Very cool! I started reading the tutorial and had the following question: if Clojure is interpreted by the JVM, where is that JVM coming from in Obsidian? I realize I could probably figure this out from the source code with enough staring, but I thought it’d be easier to ask here.
Additional for-fun questions: why Clojure out of all the functional or (I guess mostly-functional since some side effects are allowed?) programming languages there are these days? Are there specific activities where thinking functionally has been easier than the imperative version?
Cheers and thanks for making and sharing such a neat plugin!
if Clojure is interpreted by the JVM, where is that JVM coming from in Obsidian?
It’s actually using SCI behind-the-scenes, which is a Small Clojure Interpreter, so it’s not quite using JVM. Clojure exists in bunch of different “flavors”, one for JavaScript (ClojureScript), one for C# (ClojureCLR), one for JVM (Clojure) and so on, and you could say SCI is another one (not quite right, but simplified for the explanation).
why Clojure
Main reason is that I’m using Clojure as my main language for most things I do, and I guess I can say at this point, when I approach problems, I think in “Clojure” when I’m trying to figure out solutions. So Wielder is a natural addition to the tools I already use for thinking (Obsidian).
Secondary reasons are that the functional/immutable features of Clojure matches really well with the “code blocks in documents” model Obsidian offers, so your documentations don’t really rely on lots of mutation. It becomes a bit easier to reason about, at least for me.
What’s more, Clojure code tends to do a lot of things in small amount of “space” visually, the code tends to be kind of dense, compared to other languages. So you can “fit” more features into one codeblock compared to lets say JavaScript without it becoming messy.
But overall, I’d say the biggest reason is just because I really like Clojure and use it daily, so having it working together with Obsidian just makes sense.
Fantastic, thank you for explaining! The official tutorial linked from your syntax guide did not make that clear at all in the portion of it that I read.
One other question/FR: do you have any control over the error message text in terms of making error messages clearer to users? For example if I go to 05-Obsidian+Integration in a browser I get your nice warning (which you might want to add to page 04 as well) at the top to expect error messages and I was curious what they looked like. I’m noticing that some of the error messages are a little clearer than others. These are all similar (except with more lower case) to messages I’ve gotten in Obsidian when working with Dataview or Javascript and making the inevitable typo or logic error, and they don’t always give much hint about where in the code something has first gone wrong. Can Clojure do better / be more informative than JS here since it has type information?
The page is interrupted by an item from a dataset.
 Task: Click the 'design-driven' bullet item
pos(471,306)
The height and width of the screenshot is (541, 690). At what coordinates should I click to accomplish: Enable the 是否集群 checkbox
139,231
I like this point and look forward to thinking about it more as I learn more clojure! From a purely conceptual interest in programming languages, I’m curious how you would compare the DQL non-javascript query language aspects of Dataview with this mostly-immutable/functional world. I realize query languages in general mutate databases and that dataviewjs can definitely mutate things, but is DQL also immutable?
Cheers and thanks again for sharing this with the community!